**Exercise aim:** In the data, find each line where the word "computer" appears and list that line.

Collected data
___

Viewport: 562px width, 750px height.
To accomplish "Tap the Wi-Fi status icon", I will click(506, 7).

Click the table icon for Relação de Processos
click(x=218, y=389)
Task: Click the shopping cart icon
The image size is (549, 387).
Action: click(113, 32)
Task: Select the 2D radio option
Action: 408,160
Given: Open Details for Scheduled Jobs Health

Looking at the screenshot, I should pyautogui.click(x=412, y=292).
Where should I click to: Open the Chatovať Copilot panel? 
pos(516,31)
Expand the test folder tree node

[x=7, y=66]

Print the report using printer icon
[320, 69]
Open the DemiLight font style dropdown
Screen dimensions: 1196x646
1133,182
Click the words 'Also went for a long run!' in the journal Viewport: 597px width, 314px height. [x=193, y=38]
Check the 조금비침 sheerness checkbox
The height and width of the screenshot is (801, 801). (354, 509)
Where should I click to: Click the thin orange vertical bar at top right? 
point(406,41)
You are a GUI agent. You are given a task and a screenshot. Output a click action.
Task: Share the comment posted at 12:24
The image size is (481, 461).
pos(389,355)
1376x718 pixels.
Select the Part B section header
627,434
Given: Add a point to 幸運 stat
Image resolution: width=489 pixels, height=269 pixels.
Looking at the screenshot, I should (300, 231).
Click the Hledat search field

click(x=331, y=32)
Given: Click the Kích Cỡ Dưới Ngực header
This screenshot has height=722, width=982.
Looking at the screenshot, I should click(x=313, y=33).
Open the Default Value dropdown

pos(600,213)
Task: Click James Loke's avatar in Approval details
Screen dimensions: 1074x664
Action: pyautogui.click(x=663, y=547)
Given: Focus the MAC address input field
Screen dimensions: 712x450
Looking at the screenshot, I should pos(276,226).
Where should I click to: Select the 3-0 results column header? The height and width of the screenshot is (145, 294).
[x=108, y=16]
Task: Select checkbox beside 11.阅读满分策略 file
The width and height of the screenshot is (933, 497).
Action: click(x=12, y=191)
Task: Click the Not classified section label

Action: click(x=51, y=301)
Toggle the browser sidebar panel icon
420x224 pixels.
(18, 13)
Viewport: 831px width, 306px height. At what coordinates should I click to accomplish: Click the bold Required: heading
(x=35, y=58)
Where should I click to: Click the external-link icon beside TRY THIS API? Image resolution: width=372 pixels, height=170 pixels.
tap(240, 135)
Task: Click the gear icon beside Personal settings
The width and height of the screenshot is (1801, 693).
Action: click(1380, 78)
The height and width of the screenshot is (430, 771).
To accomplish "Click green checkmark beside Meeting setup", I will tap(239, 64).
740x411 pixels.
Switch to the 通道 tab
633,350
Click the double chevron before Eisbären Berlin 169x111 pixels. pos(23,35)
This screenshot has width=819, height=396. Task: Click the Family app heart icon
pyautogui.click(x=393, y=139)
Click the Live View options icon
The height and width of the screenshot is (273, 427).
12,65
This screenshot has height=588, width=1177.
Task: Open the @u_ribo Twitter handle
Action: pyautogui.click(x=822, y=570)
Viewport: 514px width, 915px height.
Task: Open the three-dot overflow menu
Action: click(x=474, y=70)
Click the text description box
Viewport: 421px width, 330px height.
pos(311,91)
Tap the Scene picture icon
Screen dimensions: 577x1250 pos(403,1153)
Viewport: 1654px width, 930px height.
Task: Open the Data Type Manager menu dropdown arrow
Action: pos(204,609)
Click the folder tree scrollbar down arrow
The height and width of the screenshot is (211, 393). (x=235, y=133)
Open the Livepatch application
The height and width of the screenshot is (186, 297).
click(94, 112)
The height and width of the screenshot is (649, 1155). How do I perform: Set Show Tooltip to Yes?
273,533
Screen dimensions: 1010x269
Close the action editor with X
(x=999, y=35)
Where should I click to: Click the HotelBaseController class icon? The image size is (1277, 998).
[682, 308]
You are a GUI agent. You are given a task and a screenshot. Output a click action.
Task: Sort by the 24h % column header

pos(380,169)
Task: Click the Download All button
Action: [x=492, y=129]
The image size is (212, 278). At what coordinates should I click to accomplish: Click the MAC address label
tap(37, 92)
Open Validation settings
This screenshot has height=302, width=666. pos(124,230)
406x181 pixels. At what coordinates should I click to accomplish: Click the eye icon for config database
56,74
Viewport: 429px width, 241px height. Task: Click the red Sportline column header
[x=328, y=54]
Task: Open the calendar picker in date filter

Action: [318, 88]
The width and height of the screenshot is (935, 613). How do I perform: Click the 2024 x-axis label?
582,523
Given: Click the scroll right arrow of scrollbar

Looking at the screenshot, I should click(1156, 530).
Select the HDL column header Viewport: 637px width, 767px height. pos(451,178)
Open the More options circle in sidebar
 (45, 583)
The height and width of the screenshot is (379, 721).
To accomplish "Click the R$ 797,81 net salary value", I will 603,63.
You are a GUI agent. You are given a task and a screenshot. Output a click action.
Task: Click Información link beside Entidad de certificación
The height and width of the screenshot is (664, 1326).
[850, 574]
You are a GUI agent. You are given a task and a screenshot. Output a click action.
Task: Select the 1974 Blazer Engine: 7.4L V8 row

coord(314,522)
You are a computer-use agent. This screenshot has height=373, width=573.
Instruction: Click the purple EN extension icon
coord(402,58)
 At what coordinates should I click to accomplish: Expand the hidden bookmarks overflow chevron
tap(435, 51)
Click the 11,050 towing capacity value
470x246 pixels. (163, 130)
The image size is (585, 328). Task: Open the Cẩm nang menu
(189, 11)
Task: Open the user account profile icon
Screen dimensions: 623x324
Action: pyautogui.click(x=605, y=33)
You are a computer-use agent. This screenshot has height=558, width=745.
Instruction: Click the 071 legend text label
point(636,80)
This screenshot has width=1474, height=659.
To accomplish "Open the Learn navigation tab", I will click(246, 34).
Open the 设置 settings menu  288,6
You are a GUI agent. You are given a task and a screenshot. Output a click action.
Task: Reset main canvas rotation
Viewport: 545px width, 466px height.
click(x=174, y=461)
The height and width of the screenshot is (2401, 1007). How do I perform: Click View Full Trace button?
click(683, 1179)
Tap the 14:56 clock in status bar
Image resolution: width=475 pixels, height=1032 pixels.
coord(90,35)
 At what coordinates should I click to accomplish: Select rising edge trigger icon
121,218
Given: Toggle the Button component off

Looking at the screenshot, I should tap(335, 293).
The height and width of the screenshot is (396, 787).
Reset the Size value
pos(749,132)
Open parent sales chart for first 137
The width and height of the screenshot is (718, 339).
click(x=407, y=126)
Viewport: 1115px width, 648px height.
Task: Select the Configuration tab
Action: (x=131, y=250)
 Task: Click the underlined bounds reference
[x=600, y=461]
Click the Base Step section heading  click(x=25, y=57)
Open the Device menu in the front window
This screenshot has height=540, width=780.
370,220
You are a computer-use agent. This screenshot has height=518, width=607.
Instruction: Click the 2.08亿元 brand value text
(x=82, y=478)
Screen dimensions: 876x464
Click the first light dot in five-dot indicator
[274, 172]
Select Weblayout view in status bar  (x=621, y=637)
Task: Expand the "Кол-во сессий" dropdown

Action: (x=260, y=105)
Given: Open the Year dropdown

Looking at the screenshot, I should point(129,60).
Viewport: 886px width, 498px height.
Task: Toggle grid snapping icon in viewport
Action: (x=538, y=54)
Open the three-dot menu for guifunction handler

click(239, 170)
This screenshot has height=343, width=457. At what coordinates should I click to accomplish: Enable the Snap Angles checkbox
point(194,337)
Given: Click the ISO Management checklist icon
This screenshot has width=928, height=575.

___

**Exercise output:**
You are a computer-use agent. This screenshot has height=373, width=573.
You are a computer-use agent. This screenshot has height=558, width=745.
You are a computer-use agent. This screenshot has height=518, width=607.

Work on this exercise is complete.